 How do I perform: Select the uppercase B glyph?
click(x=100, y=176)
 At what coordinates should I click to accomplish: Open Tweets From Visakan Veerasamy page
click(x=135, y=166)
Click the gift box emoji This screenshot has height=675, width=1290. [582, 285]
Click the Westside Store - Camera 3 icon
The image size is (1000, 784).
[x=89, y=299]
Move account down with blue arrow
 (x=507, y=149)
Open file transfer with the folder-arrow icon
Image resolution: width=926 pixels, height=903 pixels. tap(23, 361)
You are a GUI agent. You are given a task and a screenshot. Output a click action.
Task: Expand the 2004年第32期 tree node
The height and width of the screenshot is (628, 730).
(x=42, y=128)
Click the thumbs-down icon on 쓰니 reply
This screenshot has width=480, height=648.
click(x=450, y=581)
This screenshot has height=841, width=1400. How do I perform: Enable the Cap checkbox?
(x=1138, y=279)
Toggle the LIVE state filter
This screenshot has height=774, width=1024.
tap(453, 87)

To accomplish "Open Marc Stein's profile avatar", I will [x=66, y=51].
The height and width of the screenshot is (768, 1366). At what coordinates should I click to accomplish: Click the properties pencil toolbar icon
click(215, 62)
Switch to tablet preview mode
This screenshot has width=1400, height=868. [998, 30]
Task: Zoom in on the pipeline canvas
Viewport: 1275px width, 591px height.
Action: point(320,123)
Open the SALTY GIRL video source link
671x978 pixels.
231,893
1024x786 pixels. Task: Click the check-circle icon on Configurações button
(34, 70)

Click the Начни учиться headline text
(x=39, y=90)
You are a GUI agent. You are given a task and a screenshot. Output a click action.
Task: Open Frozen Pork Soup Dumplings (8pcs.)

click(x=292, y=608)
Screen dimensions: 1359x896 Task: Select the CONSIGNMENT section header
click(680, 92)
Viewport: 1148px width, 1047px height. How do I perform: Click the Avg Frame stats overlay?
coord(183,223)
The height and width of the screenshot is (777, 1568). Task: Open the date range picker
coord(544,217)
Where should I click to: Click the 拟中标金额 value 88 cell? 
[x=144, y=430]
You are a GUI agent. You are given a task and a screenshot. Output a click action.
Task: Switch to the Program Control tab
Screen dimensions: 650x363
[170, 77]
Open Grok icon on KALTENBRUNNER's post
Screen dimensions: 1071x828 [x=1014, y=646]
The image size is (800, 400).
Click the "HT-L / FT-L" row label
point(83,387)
※ ※ ※
Aim of the exercise: Copy every record verbatim.

Result of this exercise:
 How do I perform: Select the uppercase B glyph?
click(x=100, y=176)
 At what coordinates should I click to accomplish: Open Tweets From Visakan Veerasamy page
click(x=135, y=166)
Click the gift box emoji This screenshot has height=675, width=1290. [582, 285]
Click the Westside Store - Camera 3 icon
The image size is (1000, 784).
[x=89, y=299]
Move account down with blue arrow
 (x=507, y=149)
Open file transfer with the folder-arrow icon
Image resolution: width=926 pixels, height=903 pixels. tap(23, 361)
You are a GUI agent. You are given a task and a screenshot. Output a click action.
Task: Expand the 2004年第32期 tree node
The height and width of the screenshot is (628, 730).
(x=42, y=128)
Click the thumbs-down icon on 쓰니 reply
This screenshot has width=480, height=648.
click(x=450, y=581)
This screenshot has height=841, width=1400. How do I perform: Enable the Cap checkbox?
(x=1138, y=279)
Toggle the LIVE state filter
This screenshot has height=774, width=1024.
tap(453, 87)

To accomplish "Open Marc Stein's profile avatar", I will [x=66, y=51].
The height and width of the screenshot is (768, 1366). At what coordinates should I click to accomplish: Click the properties pencil toolbar icon
click(215, 62)
Switch to tablet preview mode
This screenshot has width=1400, height=868. [998, 30]
Task: Zoom in on the pipeline canvas
Viewport: 1275px width, 591px height.
Action: point(320,123)
Open the SALTY GIRL video source link
671x978 pixels.
231,893
1024x786 pixels. Task: Click the check-circle icon on Configurações button
(34, 70)

Click the Начни учиться headline text
(x=39, y=90)
You are a GUI agent. You are given a task and a screenshot. Output a click action.
Task: Open Frozen Pork Soup Dumplings (8pcs.)

click(x=292, y=608)
Screen dimensions: 1359x896 Task: Select the CONSIGNMENT section header
click(680, 92)
Viewport: 1148px width, 1047px height. How do I perform: Click the Avg Frame stats overlay?
coord(183,223)
The height and width of the screenshot is (777, 1568). Task: Open the date range picker
coord(544,217)
Where should I click to: Click the 拟中标金额 value 88 cell? 
[x=144, y=430]
You are a GUI agent. You are given a task and a screenshot. Output a click action.
Task: Switch to the Program Control tab
Screen dimensions: 650x363
[170, 77]
Open Grok icon on KALTENBRUNNER's post
Screen dimensions: 1071x828 [x=1014, y=646]
The image size is (800, 400).
Click the "HT-L / FT-L" row label
point(83,387)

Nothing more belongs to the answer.